22 Ağustos 2011 Pazartesi

Kırmızı Araba ve Babam

Babam “Burada otur” derdi, “Hiçbir yere kıpırdama” kıpırdamazdım. Babamın girdiği kapıdan o çıkardı. Benim elimde her zaman bir dondurma olurdu. Erimesinden, bitmesinden korktuğum kocaman dondurmama minik fiskeler vururdum dilimle.

O elinde kırmızı arabası yüzüme bakmadan karşı kaldırıma geçer, uzaktan kumandasını çalıştırırdı. Kaldırımı gölgede bırakan erguvan ağacının altındaki banka oturur, arabasına acımadan öfkeyle ağacın gövdesine çarpardı. Taklalar atardı kırmızı spor araba.

Çocuk annesinden korkmuyordu, arabasının kırılmasını umursamıyordu belli ki.

Ben dondurmamı dikkatli yerdim. Üzerime dökülmesinden korkardım.

Annem bana bu kadar büyük külahta dondurma almazdı.

Yalnızca babam pazar gezilerimizde alırdı. Aramızda bir sırdı.

Ne ben yabancı bir evin bahçesinde sallandığım söylerdim saatlerce, ne de o bana dondurma yedirdiğini söylerdi. Kaç top istersem alırdı. Sınırları zorlar yiyebileceğimden daha fazlasını isterdim her seferinde.

Artık sıkılıyordum bu Pazar gezmelerinden. Bu çocuğu seyretmekten de sıkılmıştım.

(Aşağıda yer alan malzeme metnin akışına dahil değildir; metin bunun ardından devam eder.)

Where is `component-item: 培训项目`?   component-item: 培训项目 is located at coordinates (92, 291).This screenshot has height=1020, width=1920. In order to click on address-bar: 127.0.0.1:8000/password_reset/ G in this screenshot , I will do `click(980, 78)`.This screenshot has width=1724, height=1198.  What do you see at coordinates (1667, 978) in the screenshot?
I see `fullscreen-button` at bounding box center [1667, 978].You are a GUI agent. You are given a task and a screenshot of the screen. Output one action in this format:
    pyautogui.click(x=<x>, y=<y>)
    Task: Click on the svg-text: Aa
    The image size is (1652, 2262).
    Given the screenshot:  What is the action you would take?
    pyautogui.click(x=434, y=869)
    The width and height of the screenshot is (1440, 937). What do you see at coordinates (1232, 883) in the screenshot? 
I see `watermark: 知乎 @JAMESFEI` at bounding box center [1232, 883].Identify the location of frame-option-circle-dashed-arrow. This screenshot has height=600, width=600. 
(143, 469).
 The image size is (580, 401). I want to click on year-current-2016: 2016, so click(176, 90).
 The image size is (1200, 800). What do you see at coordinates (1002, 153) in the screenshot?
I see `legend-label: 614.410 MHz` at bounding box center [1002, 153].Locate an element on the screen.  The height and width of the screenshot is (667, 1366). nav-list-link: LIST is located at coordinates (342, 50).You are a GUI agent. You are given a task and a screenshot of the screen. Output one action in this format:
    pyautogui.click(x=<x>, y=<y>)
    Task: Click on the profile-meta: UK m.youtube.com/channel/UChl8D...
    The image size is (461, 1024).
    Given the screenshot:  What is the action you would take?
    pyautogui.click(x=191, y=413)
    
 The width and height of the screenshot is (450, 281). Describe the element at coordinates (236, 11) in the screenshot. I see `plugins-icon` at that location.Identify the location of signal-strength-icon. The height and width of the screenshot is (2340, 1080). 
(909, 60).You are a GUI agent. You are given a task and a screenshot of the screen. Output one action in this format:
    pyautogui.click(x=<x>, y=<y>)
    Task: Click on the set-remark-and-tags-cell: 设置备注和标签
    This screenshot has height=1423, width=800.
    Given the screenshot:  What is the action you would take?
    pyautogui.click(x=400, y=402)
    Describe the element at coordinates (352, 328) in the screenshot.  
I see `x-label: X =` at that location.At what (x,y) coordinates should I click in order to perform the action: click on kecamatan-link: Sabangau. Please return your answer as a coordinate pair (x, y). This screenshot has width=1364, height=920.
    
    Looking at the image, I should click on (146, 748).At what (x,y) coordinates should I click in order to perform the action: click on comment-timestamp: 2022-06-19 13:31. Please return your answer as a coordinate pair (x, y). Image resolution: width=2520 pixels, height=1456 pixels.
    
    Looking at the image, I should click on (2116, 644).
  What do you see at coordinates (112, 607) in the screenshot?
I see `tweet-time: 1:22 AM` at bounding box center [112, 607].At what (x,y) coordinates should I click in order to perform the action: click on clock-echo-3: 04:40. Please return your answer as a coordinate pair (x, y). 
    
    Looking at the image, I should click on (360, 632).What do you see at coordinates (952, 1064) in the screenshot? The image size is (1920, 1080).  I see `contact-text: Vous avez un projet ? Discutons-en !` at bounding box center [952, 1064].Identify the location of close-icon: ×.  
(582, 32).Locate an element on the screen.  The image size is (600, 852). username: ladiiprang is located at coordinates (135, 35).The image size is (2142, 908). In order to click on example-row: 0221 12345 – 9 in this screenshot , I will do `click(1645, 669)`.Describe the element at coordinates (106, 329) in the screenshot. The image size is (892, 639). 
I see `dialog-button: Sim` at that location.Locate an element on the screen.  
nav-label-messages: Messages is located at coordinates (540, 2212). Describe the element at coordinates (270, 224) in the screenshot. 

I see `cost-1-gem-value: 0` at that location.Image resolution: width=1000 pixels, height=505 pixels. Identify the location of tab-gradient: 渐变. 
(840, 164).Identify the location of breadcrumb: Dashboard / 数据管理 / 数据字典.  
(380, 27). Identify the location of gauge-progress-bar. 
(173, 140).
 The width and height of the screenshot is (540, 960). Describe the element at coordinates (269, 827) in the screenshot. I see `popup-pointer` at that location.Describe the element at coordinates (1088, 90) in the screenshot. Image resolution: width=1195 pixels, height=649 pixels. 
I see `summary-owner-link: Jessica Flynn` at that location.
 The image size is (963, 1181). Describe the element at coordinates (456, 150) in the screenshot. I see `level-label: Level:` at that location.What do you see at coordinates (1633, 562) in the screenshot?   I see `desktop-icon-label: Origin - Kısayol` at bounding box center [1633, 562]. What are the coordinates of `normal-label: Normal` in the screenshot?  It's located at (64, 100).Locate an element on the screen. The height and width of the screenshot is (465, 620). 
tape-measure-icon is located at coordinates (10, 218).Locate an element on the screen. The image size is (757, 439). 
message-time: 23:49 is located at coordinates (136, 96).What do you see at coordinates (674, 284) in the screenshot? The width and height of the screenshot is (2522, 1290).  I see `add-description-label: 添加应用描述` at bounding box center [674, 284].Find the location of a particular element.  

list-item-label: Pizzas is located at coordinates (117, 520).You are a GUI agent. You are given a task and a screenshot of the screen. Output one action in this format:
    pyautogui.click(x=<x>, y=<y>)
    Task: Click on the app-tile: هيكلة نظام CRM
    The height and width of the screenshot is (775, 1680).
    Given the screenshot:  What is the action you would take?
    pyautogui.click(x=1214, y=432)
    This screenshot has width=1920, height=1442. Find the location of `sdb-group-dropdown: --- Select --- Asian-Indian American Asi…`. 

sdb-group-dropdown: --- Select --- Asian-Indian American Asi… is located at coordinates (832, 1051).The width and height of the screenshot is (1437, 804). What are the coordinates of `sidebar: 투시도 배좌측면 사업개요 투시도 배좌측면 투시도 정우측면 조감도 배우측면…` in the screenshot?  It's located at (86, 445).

Benimle hiç konuşmaya niyetli değildi, oynamakta istemiyordu. Sadece arabasını parçalamaktı niyeti. Kırmızı araba ikimizden de sabırlı çıkmıştı, buradan gördüğüm kadarıyla bir çiziği bile yoktu. Duvara çarpmak için tasarlanmıştı belki de.

Ben arabalardan anlamam.

Bebekleri severim.

Mutfak setim var. Annemin fırınından güzel ocağımda yemek pişirmeyi severim. Bebeklerimin saçlarını tararım, onlara tokalarımı takarım.

Keşke yanıma bebeğimi almama izin verse annem, daha az canım sıkılırdı.

Sonunda sinemaya gitmek olmasa bu gezmelere gelmek istemediğimi söyleyeceğim babama, ama annem istediğim filme götürmez beni.

Bayan hayır ile bay evet gibi yaşıyor bizimkiler. Birinin evet değini ötekinin onayladığını henüz görmek nasip olmadı. Bazen işime yarıyor bu inatları. Kabul ettirmek istediğimi sırasıyla sorduğumda onaylanmaması imkansız.

Tatilde büyük annemin yanında kalacağım. Evden ayrılmak bana iyi gelecek.

Evdekilerin sessiz gerginliği, gürültüsüz anlaşmazlıkları beni deli ediyor. Bazen çığlık atmak geliyor içimden, böyle zamanlarda odama kaçıp bebeklerimden birinin saçlarını çekiştiriyorum. Tıpkı annemin kızgın olduğunda benim saçlarımı taradığı gibi tarıyorum onların saçlarını, sıkıca bağlıyorum tokalarımdan biriyle. Tabaklarımdan birini kırmak istiyorum ama kıyamıyorum.

Anneannem geçecek diyor onlarda benim gibi büyüyeceklermiş ve her şey geçecekmiş.

O çok yaşlı bazen saçmalıyor. Ben yine de en çok onu seviyorum. Çünkü o beni dinliyor.